[Pointing data for screenshots]

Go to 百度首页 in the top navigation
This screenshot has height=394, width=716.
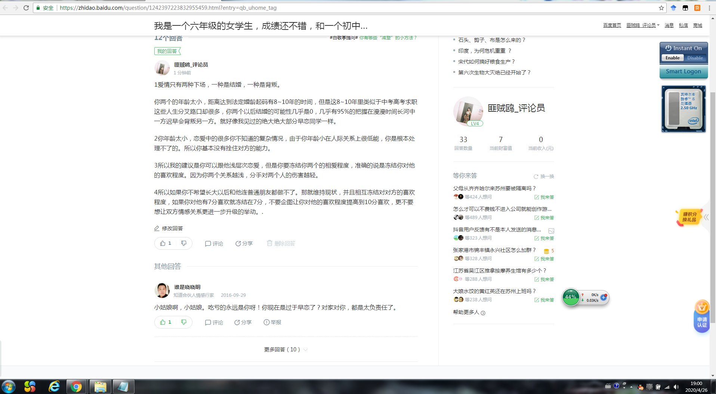pyautogui.click(x=612, y=25)
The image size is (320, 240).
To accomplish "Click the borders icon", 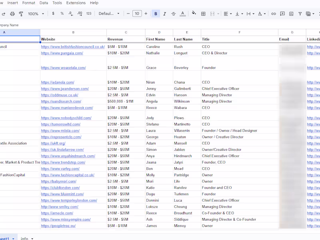I will pyautogui.click(x=203, y=14).
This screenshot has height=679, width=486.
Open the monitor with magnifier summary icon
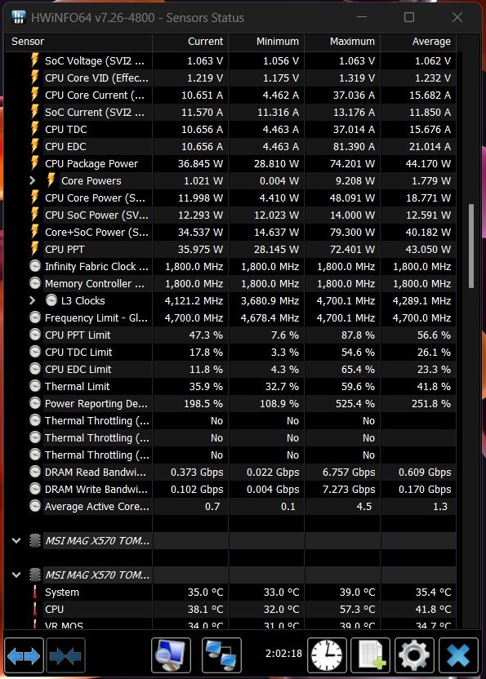pos(171,656)
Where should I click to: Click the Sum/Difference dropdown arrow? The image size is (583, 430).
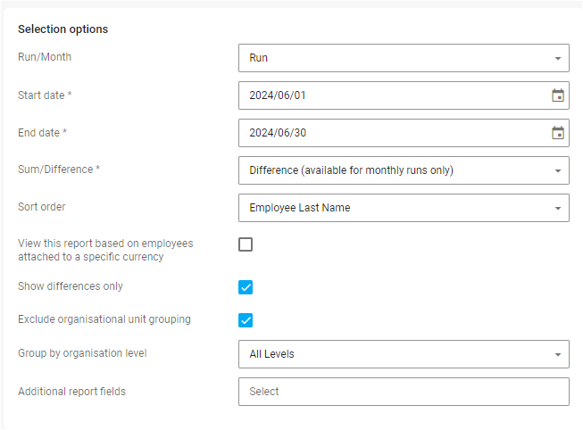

**AIM OF THE TASK**
Render the records from the line containing "This screenshot has height=679, width=486." through the end of the records, inclusive, as a JSON list of strings with one string per line and blank lines skipped. Leave the pictures out.

**THE COMPLETED TASK**
[
  "This screenshot has height=679, width=486.",
  "Open the monitor with magnifier summary icon",
  "pos(171,656)",
  "Where should I click to: Click the Sum/Difference dropdown arrow? The image size is (583, 430)."
]